Several pharmacologic adjuncts, including opiate blockers (Naloxone), GM-1 ganglioside (Sygen), thyrotropin-releasing hormone (TRH), and erythropoietin (EPO) have been explored without any clear, consistent recommendations that have been universally adopted. Alternative experimental strategies currently being explored include stem-cell therapy and cellular-based therapies such as peripheral micrografts, olfactory ensheathing cells, and activated autologous macrophages. What role these strategies will play in the treatment of acute and chronic SCI remains to be seen.

Goals of surgical management
Goals of surgical management in the SCI patient are to stabilize the spine, to decompress the spinal canal, and to prevent further neurologic injury. Although animal SCI studies suggest that rapid decompression (less than 6 hours) may result in improved neurologic outcomes, these findings have not reliably been reproduced in humans.

The Surgical Treatment of Acute Spinal Cord Injury Study (STASCIS) hopes to address the surgical timing debate with quality, evidence-based science. Although this study has not yet been completed, the initial evidence supports that early decompression (within 24 hrs after SCI) is safe, feasible, and may be associated with improved neurological outcomes. The final results will likely enhance the argument in support of early surgical intervention, but the implementation of the STASCIS protocol will require major changes in hospital and public policy to overcome challenges related to immediate operating room access, appropriate imaging, and patient transport.
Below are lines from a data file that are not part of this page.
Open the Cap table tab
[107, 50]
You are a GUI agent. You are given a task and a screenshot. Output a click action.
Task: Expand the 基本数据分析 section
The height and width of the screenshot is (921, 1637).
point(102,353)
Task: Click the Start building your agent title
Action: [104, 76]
Although no reliable, effective treatment has been found for spinal cord injury, survival and outcomes have improved over the last decade. Basic science and clinical studies are focused on improving the quality of life for these patients. Improvements will certainly come through a combination of therapeutic interventions.

Regardless of these efforts, the need for the treating orthopaedic surgeon to remain integrally involved with the early management of SCI patients remains critical, to limit the damage and stabilize the patient after SCI. With continued research investigations, the dream of walking again shared by Christopher Reeve and all SCI patients comes a step closer to reality.

Ranjan Gupta, MD, is a member of the AAOS Research Development Committee and professor and chair of the department of orthopaedic surgery at the University of California, Irvine. He reports the following disclosures: Stryker and Biomet.

Nitin N. Bhatia, MD, is chief of spine surgery at the University of California, Irvine Medical Center and reports the following disclosures: Biomet, Stryker, and Alphatec Spine.